Beliau menyebut Nibbāna sebagai landasan tertinggi kebenaran, yang bersifat tidak menipu (MN 140.26). Nibbāna tidak dapat dilihat oleh mereka yang hidup dalam nafsu dan kebencian, tetapi dapat dilihat dengan munculnya penglihatan spiritual, dan dengan memusatkan pikiran pada Nibbāna dalam kedalaman meditasi, sang siswa dapat mencapai hancurnya noda-noda (MN 26.19, MN 75.24, MN 64.9).

Sang Buddha tidak memberikan banyak kata pada definisi filosofis tentang Nibbāna. Satu alasan adalah bahwa Nibbāna, karena tidak terkondisi, transenden, dan lokuttara, memang tidak mudah didefinisikan secara konsep yang tak dapat dihindari terikat pada apa yang terkondisi, nyata, dan lokiya.

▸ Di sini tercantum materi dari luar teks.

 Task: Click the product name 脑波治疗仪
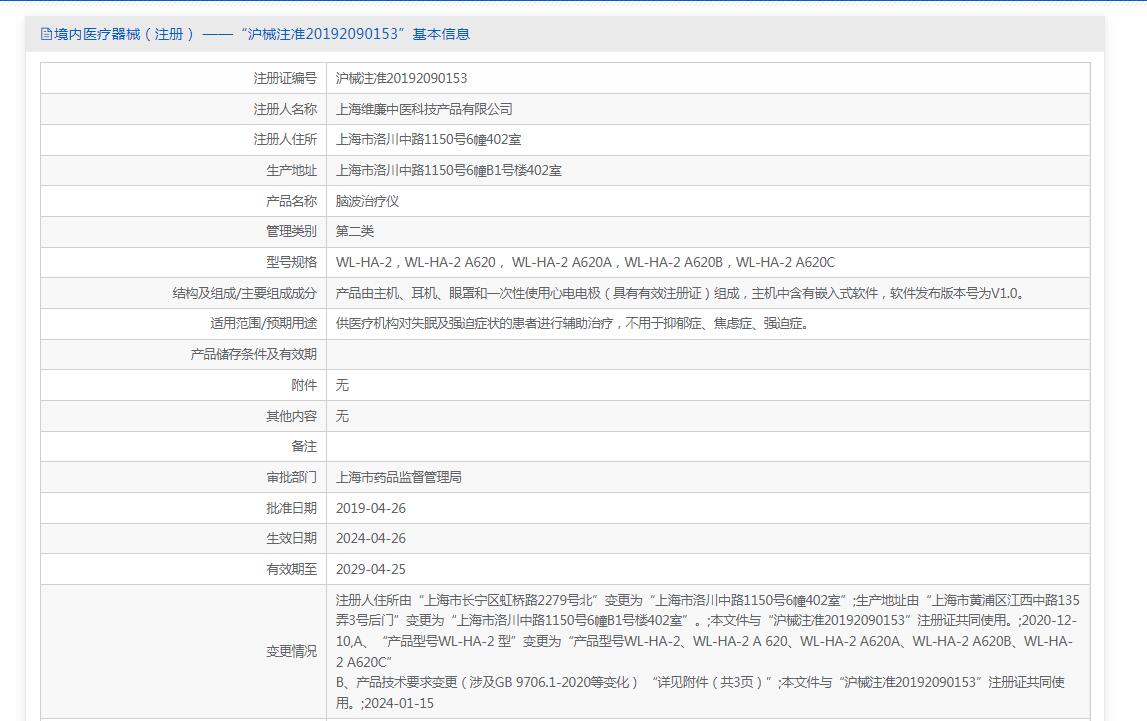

Alasan lain adalah bahwa tujuan Sang Buddha adalah tujuan praktis menuntun makhluk-makhluk menuju kebebasan dari penderitaan, dan dengan demikian pendekatan utamaNya pada karakterisasi Nibbāna adalah untuk memberikan semangat untuk mencapainya dan untuk menunjukkan apa yang harus dilakukan untuk mencapainya. Untuk menunjukkan Nibbāna sebagai sesuatu yang diinginkan, sebagai tujuan dari pengerahan usaha, Beliau menggambarkannya sebagai kebahagiaan tertinggi, sebagai keadaan tertinggi dari kedamaian luhur, sebagai tanpa penuaan, tanpa kematian, dan tanpa dukacita, sebagai keamanan tertinggi dari keterikatan. Untuk menunjukkan apa yang harus dilakukan untuk mencapai Nibbāna, untuk menunjukkan bahwa tujuan itu menyiratkan suatu tugas yang pasti, Beliau menggambarkannya sebagai ditenangkannya segala bentukan, dilepaskannya segala perolehan, hancurnya ketagihan, kebosanan (MN 26.19). Di atas segalanya, Nibbāna adalah lenyapnya penderitaan, dan bagi mereka yang mencari akhir penderitaan maka sebutan demikian sudah cukup untuk memberi isyarat kepada mereka untuk mengarah pada sang jalan.